● **DESCRIPTION OF THE TASK**:
Once the line containing "666x390 pixels." has been written out, stop; until then, restate each line of the entries below word for word from the first.

===

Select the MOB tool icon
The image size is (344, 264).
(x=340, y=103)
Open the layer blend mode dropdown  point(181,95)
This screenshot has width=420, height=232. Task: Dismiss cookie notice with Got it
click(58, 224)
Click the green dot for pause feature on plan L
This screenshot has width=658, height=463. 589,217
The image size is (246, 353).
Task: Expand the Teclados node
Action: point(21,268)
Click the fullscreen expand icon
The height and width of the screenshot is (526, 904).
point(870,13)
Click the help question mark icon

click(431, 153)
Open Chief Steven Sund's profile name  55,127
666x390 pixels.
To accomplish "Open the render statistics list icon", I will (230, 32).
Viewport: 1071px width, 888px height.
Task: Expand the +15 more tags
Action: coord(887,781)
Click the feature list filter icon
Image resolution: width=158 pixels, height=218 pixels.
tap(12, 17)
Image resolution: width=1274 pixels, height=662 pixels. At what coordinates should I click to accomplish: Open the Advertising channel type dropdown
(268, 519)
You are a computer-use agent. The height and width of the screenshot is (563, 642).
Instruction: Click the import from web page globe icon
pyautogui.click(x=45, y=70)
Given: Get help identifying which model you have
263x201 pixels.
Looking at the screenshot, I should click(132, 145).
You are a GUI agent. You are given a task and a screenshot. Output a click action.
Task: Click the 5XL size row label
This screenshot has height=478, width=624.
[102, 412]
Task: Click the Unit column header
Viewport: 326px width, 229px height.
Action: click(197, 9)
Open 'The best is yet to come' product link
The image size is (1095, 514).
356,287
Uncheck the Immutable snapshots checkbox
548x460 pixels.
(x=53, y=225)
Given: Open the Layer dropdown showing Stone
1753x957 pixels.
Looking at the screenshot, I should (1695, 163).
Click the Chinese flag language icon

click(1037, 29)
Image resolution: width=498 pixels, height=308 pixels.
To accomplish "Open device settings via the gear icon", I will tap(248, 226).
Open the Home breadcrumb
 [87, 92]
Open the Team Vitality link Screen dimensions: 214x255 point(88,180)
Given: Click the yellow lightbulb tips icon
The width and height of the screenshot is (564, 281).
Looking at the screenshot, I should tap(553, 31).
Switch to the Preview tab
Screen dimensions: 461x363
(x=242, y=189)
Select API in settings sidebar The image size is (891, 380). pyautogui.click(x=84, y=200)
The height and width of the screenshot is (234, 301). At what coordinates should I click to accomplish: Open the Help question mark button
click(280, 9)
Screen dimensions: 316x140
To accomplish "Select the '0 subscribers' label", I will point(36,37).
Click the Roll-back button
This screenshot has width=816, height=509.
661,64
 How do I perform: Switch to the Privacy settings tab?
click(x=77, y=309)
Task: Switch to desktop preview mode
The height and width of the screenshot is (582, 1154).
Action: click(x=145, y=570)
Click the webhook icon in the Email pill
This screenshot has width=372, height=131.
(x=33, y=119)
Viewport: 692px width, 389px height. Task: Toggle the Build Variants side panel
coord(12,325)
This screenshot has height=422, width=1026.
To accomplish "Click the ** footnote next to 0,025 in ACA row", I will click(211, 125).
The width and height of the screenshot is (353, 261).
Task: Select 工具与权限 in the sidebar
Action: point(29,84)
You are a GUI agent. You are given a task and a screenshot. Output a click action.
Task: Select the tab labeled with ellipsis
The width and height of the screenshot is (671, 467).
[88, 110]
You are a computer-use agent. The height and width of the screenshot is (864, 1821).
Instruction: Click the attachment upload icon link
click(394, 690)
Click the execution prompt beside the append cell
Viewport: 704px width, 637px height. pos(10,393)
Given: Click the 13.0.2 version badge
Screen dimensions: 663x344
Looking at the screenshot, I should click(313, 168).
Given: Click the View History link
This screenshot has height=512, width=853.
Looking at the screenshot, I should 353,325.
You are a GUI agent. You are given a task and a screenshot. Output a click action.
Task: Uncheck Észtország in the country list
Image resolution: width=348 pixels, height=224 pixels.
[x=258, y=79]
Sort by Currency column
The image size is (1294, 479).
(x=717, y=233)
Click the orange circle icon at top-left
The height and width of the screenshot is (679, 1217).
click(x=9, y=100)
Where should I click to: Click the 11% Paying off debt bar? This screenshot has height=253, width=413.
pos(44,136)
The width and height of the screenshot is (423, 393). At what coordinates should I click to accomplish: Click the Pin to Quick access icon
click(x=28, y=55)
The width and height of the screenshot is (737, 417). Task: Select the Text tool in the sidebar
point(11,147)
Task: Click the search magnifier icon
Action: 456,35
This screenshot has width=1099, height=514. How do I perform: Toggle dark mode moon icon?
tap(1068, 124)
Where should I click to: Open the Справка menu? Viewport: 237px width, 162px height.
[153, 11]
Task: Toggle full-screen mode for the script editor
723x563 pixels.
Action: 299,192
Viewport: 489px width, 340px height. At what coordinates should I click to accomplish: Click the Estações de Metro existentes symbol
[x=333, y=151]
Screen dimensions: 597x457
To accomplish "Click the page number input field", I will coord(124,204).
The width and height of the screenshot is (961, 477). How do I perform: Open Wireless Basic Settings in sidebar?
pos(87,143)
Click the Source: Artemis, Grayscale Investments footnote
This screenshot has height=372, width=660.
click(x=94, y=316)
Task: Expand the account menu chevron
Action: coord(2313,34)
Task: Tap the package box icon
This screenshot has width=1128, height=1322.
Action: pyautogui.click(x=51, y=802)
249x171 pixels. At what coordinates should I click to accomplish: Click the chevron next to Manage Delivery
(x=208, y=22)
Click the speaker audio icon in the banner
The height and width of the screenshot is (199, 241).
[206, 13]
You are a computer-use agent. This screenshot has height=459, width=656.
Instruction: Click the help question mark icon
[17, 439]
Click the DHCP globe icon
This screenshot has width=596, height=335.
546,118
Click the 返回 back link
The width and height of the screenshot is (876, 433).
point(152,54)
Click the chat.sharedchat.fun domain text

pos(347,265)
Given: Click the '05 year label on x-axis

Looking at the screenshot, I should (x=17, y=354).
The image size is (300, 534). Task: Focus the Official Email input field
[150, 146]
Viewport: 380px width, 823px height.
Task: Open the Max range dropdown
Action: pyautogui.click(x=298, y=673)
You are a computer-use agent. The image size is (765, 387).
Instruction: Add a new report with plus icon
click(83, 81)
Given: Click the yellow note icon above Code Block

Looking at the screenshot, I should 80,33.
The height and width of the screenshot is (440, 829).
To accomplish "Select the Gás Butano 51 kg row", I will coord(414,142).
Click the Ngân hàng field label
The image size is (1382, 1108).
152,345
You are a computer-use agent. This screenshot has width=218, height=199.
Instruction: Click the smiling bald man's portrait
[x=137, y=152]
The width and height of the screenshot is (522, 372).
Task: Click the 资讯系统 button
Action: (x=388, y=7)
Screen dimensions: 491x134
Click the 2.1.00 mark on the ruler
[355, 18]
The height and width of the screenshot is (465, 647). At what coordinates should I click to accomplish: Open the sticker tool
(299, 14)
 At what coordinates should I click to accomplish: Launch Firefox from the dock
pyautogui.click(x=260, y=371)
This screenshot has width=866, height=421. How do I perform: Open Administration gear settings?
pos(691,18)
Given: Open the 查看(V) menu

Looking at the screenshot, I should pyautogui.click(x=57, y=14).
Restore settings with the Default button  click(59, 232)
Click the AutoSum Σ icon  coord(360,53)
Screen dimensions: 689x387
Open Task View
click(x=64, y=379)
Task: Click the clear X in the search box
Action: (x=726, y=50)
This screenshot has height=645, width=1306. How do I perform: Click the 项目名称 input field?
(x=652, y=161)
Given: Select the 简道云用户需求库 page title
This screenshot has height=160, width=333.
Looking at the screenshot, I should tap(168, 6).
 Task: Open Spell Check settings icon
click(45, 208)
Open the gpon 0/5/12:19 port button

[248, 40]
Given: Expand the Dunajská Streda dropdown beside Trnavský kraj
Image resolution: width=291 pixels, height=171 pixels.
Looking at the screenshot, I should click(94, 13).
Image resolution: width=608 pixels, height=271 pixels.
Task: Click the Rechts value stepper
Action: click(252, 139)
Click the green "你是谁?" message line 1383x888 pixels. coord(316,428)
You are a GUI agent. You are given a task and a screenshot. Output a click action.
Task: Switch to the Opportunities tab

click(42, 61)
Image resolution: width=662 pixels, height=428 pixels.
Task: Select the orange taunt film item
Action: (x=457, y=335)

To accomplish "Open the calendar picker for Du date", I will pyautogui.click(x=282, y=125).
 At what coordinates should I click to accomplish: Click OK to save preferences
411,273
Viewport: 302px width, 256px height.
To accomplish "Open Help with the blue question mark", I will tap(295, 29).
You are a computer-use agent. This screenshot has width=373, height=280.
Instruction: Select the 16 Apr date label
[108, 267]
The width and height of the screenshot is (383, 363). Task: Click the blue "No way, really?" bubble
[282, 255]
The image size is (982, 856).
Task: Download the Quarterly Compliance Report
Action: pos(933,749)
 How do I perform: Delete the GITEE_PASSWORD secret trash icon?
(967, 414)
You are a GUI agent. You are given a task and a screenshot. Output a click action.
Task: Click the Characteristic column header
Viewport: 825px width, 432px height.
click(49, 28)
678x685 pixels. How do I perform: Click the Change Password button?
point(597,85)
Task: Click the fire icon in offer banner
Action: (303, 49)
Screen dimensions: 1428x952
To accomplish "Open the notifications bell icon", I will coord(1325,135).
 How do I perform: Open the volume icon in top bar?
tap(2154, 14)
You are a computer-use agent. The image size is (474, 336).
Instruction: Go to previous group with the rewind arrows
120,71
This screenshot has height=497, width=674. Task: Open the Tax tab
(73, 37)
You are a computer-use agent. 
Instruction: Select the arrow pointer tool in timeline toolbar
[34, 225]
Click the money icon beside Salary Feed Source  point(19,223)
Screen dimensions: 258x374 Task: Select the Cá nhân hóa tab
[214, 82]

===

● **ANSWER SPACE**:
Select the MOB tool icon
The image size is (344, 264).
(x=340, y=103)
Open the layer blend mode dropdown  point(181,95)
This screenshot has width=420, height=232. Task: Dismiss cookie notice with Got it
click(58, 224)
Click the green dot for pause feature on plan L
This screenshot has width=658, height=463. 589,217
The image size is (246, 353).
Task: Expand the Teclados node
Action: point(21,268)
Click the fullscreen expand icon
The height and width of the screenshot is (526, 904).
point(870,13)
Click the help question mark icon

click(431, 153)
Open Chief Steven Sund's profile name  55,127
666x390 pixels.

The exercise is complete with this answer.